The new ECHA CHEM database has been released by ECHA, and it now contains all REACH registration data. There are more details on the transition of ECHA's published data to ECHA CHEM here.

Diss Factsheets

Ecotoxicological information

Endpoint summary

Administrative data

Description of key information

Additional information

Justification for read across

Based on the structural analogue approach to Isostearic acid, esters with methyl α-D-glucoside read across from Stearic acid, esters with methyl α-D-glucoside is considered acceptable.

The structural analogue approach is scientifically justified by close similarities with regard to physico-chemical properties and structural aspects. With regard to the environmental fate side this approach is based on standard biodegradation studies. Furthermore, comparable data on Acute Oral Toxicity in rats can be considered. Animal welfare aspects also justify the structural analogue approach.

  Stearic acid, esters with methyl α-D-glucoside is a reaction product of methyl glucoside with stearic acid, a linear saturated C18 fatty acid.

Isostearic acid, esters with methyl α-D-glucoside is a reaction product of methyl glucoside with the branched isostearic acid (100% UVCB substance).

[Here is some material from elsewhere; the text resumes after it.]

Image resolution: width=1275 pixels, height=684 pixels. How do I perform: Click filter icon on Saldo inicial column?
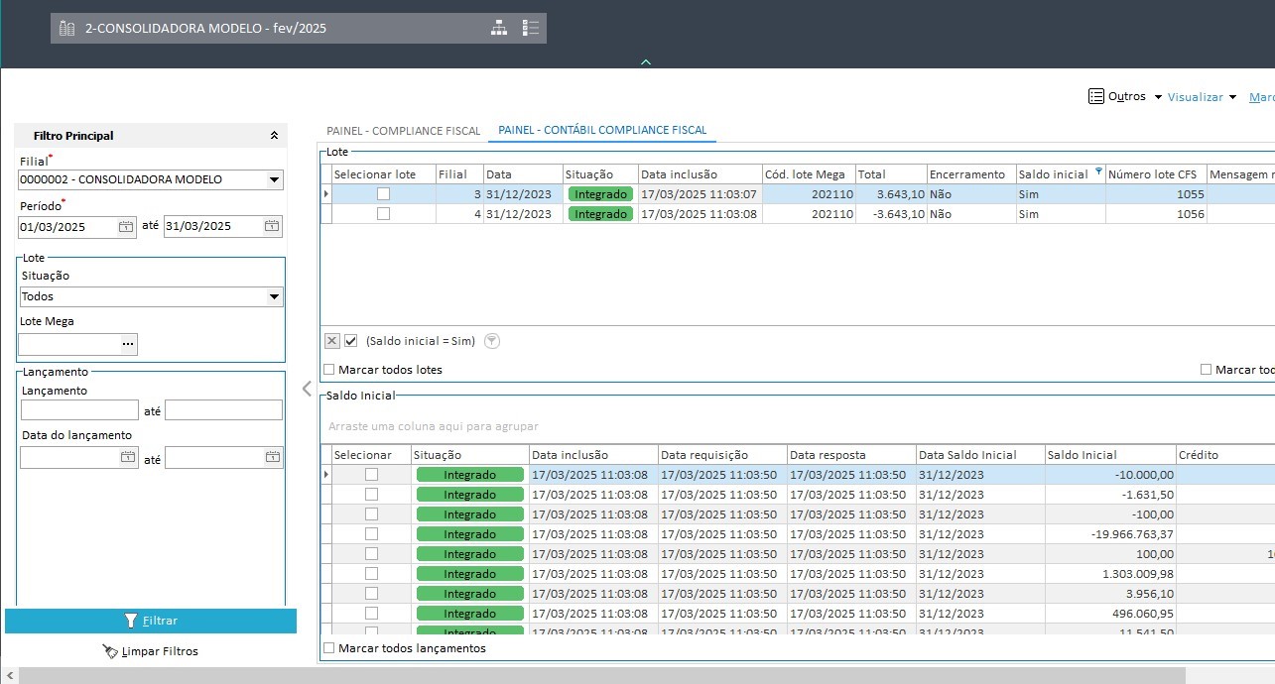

Due to its esterification with the branched isostearic acid, the test substance is more hydrophobic than the Stearic acid, esters with methyl α-D-glucoside.

For Isostearic acid, esters with methyl α-D-glucoside and for Stearic acid, esters with methyl α-D-glucoside the reaction leads to a fatty acid ester in which the four OH-groups of glucose are partially esterified.

In the case of Isostearic acid, esters with methyl α-D-glucoside the product is composed of methylglucoside (4 %), methyl glucoside ester (approx. 83 % mono-, di-, and triester (mainly diester)) and of approx. 13 % free fatty acids. More than 90% of the fatty acids have a carbon number of 18, with some chain length distribution between C16 and C20. The main components are mono- and poly branched C18 fatty acids, in which the branching occurs mainly medium-chained, mostly methylenic, which accounts for its good biodegradability (Haase et al., 1989). However, a precise structure of isostearic acid does not exist.

 

Biodegradation studies performed on Isostearic acid, esters with methyl α-D-glucoside and Stearic acid, esters with methyl α-D-glucoside indicate a ready biodegradation within 28 days for both substances.

 

Comparing the results of acute oral toxicity both substances are practically non toxic to male and female Wistar rats. The oral LD50 males and females for both Isostearic acid, esters with methyl α-D-glucoside and Stearic acid, esters with methyl α-D-glucoside were > 2000 mg/kg bw.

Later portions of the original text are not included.